• [任务要求]: 将下面论坛讨论中以"手机上下载一个"开头的那段回复改写成简短的步骤列表，保留其主要信息。

• [文档节选]:
##########

我倒是想知道软件是用什么方法弄的，结果有几个 tan(x/2)，难道用了万能公式？

青青子衿

回复 3# kuing
手机上下载一个：Wolfram Alpha
输入：∫1/(cos3xsin4x)dx
点击"Step-by-step solution"
有的不定积分会给出求解过程

kuing

回复 4# 青青子衿
我用网页版的 wolframalpha 试了下：wolframalpha.com/input/?i=%E2%88%AB1%2F(cos3xsin4x)dx 点那 step-by-step 要 Get pro 才能看

业余的业余

$\cos 3x=\cos 2x \cos x-\sin 2x\sin x=\cos x(\cos^2 x - \sin^2 x-2\sin^2 x)=\cos x(4 \cos^2 x-3)$

$\sin 4x=2 \sin 2x \cos 2x=4 \sin x \cos x (2\cos^2 x-1)$

$\begin{align*}I&=\int \cfrac {\sin x}{4 \cos^2 x (1-\cos^2 x)(2\cos^2 x-1)(4 \cos^2 x-3)} \mathrm{d}x\\
&=-\cfrac 14 \int \cfrac{dt}{t^2(1-t^2)(2t^2-1)(4t^2-3)}\hspace{1cm}\text{令} t=\cos x\end{align*}$

与一楼结果同。

hbghlyj

kuing 发表于 2019-2-14 13:22
回复 4# 青青子衿
点那 step-by-step 要 Get pro 才能看

可以使用WolfreeAlpha wolfreealpha.on.fleek.co/:

Wolfree bypasses paywalls and shares step-by-step solutions. (It's like Sci-Hub, but Sci-Hub shares scholarly literature.) Wolfree is free and open-source.

##########

• [给定材料]:

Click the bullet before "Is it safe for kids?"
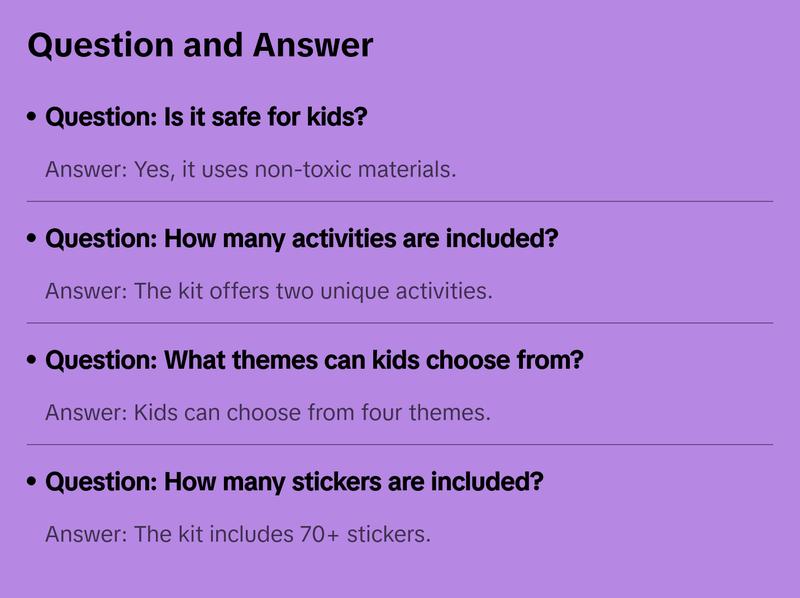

##########

• [本题答案]:
1. 在手机上下载 Wolfram Alpha。
2. 输入 ∫1/(cos3xsin4x)dx。
3. 点击"Step-by-step solution"。
4. 部分不定积分会给出求解过程。